What is true is where you write: “these issues are now being examined in light of new revelations and new experiences that were unavailable to the majority of feminist thinkers of Dunayevskaya’s day.” The fact that Dunayevskaya did not live long enough to see the emergence of a Trans* movement of the depth and breadth we are experiencing today is of course true. But that does not negate the power of the philosophy of Marxist-Humanism. Erich Fromm did not live to see the “new revelations and new experiences that were unavailable” to the thinkers of his day. Does that make his philosophic contributions passé? If current members of News and Letters Committees make an error 35 years after the death of Dunayevskaya, it is on us, not on her being supposedly “bound…to the limitations of her times.”
Importantly, Raya Dunayevskaya’s Marxist-Humanism cannot be confined to striving to, as you write, “see the oppressed in the context of class and class in the context of the oppressed and both in terms of agency.” It even goes further than placing “its emphasis on the understanding of the creative role played by the subjectivity of the exploited and oppressed peoples, to re-establish Marxism as an instrument for working-class self-emancipation rather than an abstract method of ahistorical ‘science.’” Dunayevskaya created and practiced a philosophy of human liberation based in movements for freedom as they arose and Marx’s philosophy of revolution in permanence. She insisted that revolutionary theorists’ task “first begins” by listening to and learning from these movements from practice. But it doesn’t end there. Philosophy—centered on an insistence on what it means to be a human being based on what she saw as Marx’s humanism and the revolutionary total uprooting that implies—is what must be developed and projected. In short, there must be a new relationship between the movements from practice and from theory.
In the last years of her life, Dunayevskaya was working on a book with the tentative title: Dialectics of Organization and Philosophy. A crucial part of that was drawing out the connection of the theory of revolutionary organization to Marx’s last decade and his concept of revolution in permanence. I will leave you with a quote from a 1984 radio interview with Dunayevskaya about three years before she died. The whole interview can be found in the last of her books published while she was living: Women’s Liberation and the Dialectics of Revolution: Reaching for the Future. I think it shows clearly that if being “contemporary” meant anything to her, it meant showing the limitations of that concept.

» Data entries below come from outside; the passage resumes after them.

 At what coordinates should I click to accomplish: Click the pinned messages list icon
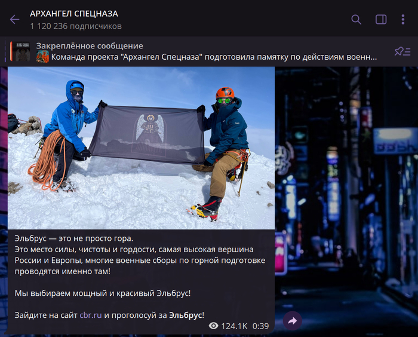(402, 51)
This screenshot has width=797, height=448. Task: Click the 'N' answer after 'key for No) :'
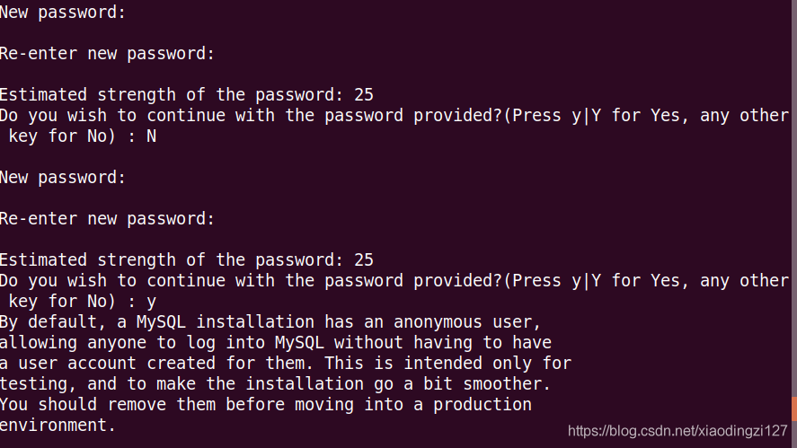point(152,136)
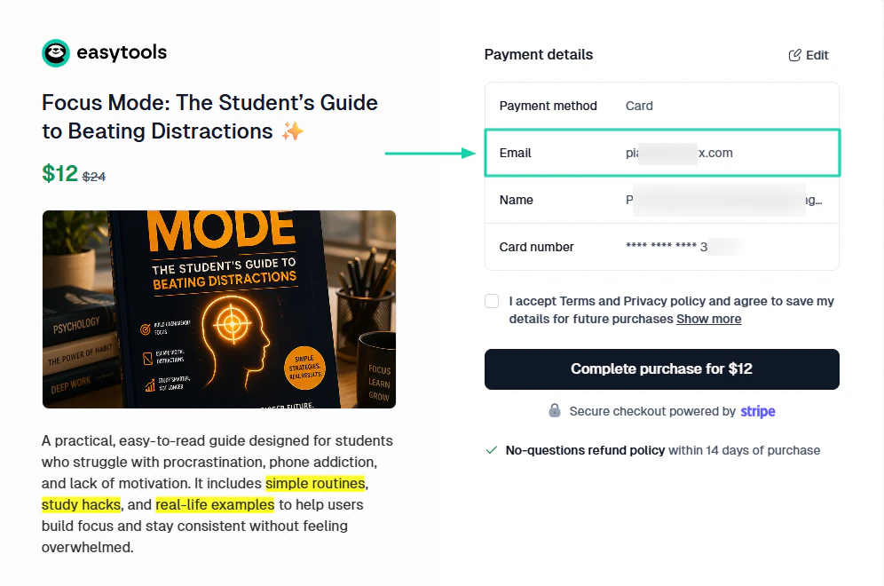Click the Stripe logo
Screen dimensions: 884x586
[x=758, y=411]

“People want to have a conclusion on the question of love—what is love, whether it’s physical, whether it’s emotional, whether it’s total, and all that sort of thing. But I don’t think it’s correct for us to try and solve it for others. I think what we have to do is create the conditions for everyone to be able to experiment with choices, in love, in the family—and I don’t think we’ll really have those choices until we get rid of capitalism….There is just no way of giving the answers from above. That is why I emphasize that the expression ‘revolution in permanence’ as Marx used it (Marx and not Trotsky’s ‘permanent revolution’) was not just a political expression, the overthrow of the old regime. That is only the first stage. Now that you’ve gotten rid of what is, what are you going to do to create the new?….So therefore you should know that the minute you win, your problems aren’t ended. That’s exactly what our age is facing: that the depth of the uprooting is not really seen, when it’s considered just a question of overthrowing the oppressor, not the creation of the new society. You must never forget that the revolution in permanence refers to you too, not just to the enemy, and that it has to be continuous after the day of the revolution and the conquest of power, as much as the day before.”
I hope that in the future, those of us who consider ourselves Marxist-Humanist can work more closely together, including discussing how a philosophy of revolution develops and meets our changing times to help us move forward to a revolution in permanence.